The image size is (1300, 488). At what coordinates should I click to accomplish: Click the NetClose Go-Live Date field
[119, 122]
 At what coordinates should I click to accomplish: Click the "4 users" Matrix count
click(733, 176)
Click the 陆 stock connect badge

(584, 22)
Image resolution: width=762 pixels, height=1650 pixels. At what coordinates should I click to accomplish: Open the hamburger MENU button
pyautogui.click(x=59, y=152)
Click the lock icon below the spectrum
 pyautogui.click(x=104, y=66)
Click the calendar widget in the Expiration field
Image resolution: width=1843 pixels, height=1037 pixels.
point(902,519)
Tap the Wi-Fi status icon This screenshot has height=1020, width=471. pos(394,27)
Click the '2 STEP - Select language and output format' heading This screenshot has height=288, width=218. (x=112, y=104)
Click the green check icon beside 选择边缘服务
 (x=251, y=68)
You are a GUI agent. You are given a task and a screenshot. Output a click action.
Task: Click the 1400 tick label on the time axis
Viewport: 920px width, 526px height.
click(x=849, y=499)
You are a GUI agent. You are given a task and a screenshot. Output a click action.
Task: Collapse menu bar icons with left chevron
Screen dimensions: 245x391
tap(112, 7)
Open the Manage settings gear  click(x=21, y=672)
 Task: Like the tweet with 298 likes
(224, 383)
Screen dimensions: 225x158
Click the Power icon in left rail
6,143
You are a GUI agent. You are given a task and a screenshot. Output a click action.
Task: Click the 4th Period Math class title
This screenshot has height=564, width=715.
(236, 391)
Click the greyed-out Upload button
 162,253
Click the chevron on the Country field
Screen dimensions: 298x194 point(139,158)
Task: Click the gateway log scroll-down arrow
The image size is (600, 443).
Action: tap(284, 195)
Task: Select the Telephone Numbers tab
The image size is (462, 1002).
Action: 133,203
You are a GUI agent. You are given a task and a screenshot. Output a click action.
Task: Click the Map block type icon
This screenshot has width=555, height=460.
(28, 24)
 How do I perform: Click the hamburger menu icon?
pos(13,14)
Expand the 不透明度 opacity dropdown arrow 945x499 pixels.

▸ **Directions for this task**: The complete listing, unchanged, is the expected answer.

▸ **Exercise result**:
The image size is (1300, 488). At what coordinates should I click to accomplish: Click the NetClose Go-Live Date field
[119, 122]
 At what coordinates should I click to accomplish: Click the "4 users" Matrix count
click(733, 176)
Click the 陆 stock connect badge

(584, 22)
Image resolution: width=762 pixels, height=1650 pixels. At what coordinates should I click to accomplish: Open the hamburger MENU button
pyautogui.click(x=59, y=152)
Click the lock icon below the spectrum
 pyautogui.click(x=104, y=66)
Click the calendar widget in the Expiration field
Image resolution: width=1843 pixels, height=1037 pixels.
point(902,519)
Tap the Wi-Fi status icon This screenshot has height=1020, width=471. pos(394,27)
Click the '2 STEP - Select language and output format' heading This screenshot has height=288, width=218. (x=112, y=104)
Click the green check icon beside 选择边缘服务
 (x=251, y=68)
You are a GUI agent. You are given a task and a screenshot. Output a click action.
Task: Click the 1400 tick label on the time axis
Viewport: 920px width, 526px height.
click(x=849, y=499)
You are a GUI agent. You are given a task and a screenshot. Output a click action.
Task: Collapse menu bar icons with left chevron
Screen dimensions: 245x391
tap(112, 7)
Open the Manage settings gear  click(x=21, y=672)
 Task: Like the tweet with 298 likes
(224, 383)
Screen dimensions: 225x158
Click the Power icon in left rail
6,143
You are a GUI agent. You are given a task and a screenshot. Output a click action.
Task: Click the 4th Period Math class title
This screenshot has height=564, width=715.
(236, 391)
Click the greyed-out Upload button
 162,253
Click the chevron on the Country field
Screen dimensions: 298x194 point(139,158)
Task: Click the gateway log scroll-down arrow
The image size is (600, 443).
Action: tap(284, 195)
Task: Select the Telephone Numbers tab
The image size is (462, 1002).
Action: 133,203
You are a GUI agent. You are given a task and a screenshot. Output a click action.
Task: Click the Map block type icon
This screenshot has width=555, height=460.
(28, 24)
 How do I perform: Click the hamburger menu icon?
pos(13,14)
Expand the 不透明度 opacity dropdown arrow 945x499 pixels.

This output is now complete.